The process parameters are determined offline as part of the experimental testing. During the experimental testing, the data is only acquired and collected in the data storage box. The processing and evaluation of the data takes place downstream. The measured values determined during the experimental testing are therefore not used to intervene to control or regulate the ongoing production process. In addition, the effort involved in manually wiring the individual temperature sensors in the warm multi-stage heating press is expensive, time-consuming and involves the risk of burns for the machine operator due to the cramped space and the temperatures of typically 100 °C or more prevailing there.

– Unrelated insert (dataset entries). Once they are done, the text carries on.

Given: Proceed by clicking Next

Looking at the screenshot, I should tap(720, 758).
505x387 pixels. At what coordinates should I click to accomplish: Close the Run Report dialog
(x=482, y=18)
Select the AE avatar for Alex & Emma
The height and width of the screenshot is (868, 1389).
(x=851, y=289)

In exceptional cases, the procedure described above for the case of experimental testing is also used in the context of series production of the printed circuit boards. Due to the high expenditure of time and the associated high costs, however, this effort is only made in exceptional cases, for example if the printed circuit boards to be manufactured are used in safety-critical applications and the user therefore places special requirements on the monitoring and documentation of the production. In this case, however, the measured values are not used for online intervention in the ongoing production process.

The object of the present invention is to specify an improved device for producing multilayer circuit boards.

To achieve the object, the invention in connection with the preamble of patent claim 1 is characterized in that a tool logic module and a measured value transmission module are provided with a receiving unit and a transmission unit that interacts with the receiving unit, the tool logic module being held on the tool and set up to receive Measured values of the transmitter and the tool logic module includes a transmitter that is set up for wireless transmission of the measured values and / or data obtained from them to the receiving unit of the measured value transmission module, that a data line is provided leading from the transmission unit of the measured value transmission module to a higher-level production control device, and that the transmission unit is set up to transmit the measured values received from the receiving unit and/or the data obtained from them via the data line to the higher-level production control device.

The particular advantage of the invention is that the measured values obtained during the process and/or the data obtained from them are transmitted in a hybrid manner, that is to say wirelessly in some sections and by cable or wire in some sections. In this respect, the complete signal chain from the measuring transducer to the transmitter of the tool logic module can be prepared in advance as part of the equipping of the tool. This takes place outside of the thermocompression chamber of the multi-storey heating press. The tool prepared in this way can then be inserted into the multi-level heating press. The transmitter of the tool logic module is arranged adjacent to the receiving unit of the measured value transmission module, which is permanently provided in the thermocompression chamber. As a result, there is no need for manual wiring of the sensor in the thermocompression chamber. The equipping of the multi-level heating press is significantly simplified and the risk of the machine operator burning himself when wiring the sensor is completely eliminated.

In addition, the measured values obtained by the sensor during the ongoing process and/or the data obtained from them reach the measured value transmission module via the tool logic module and are passed on from there via the data line to the production control device of the multi-level heating press. The production control device accordingly receives the measured values online during the current production cycle and can use the measured values to monitor the production progress and/or intervene in the current process. This makes it possible to increase production quality and significantly reduce rejects. And should correctable errors occur during production, this is recognized immediately and defective products can be prevented from being put into circulation and installed.

According to the invention, the measured values obtained with the aid of the measuring transducer or the data obtained from them can be transmitted wirelessly or by cable or wire. The term data obtained from this includes in particular, but not exclusively, data that is obtained by smoothing, compressing, aggregating and/or mathematically processing the measured values of the sensor.

According to a preferred embodiment of the invention, a pressure sensor, a temperature sensor and/or a humidity sensor are provided as the measured value transmitter.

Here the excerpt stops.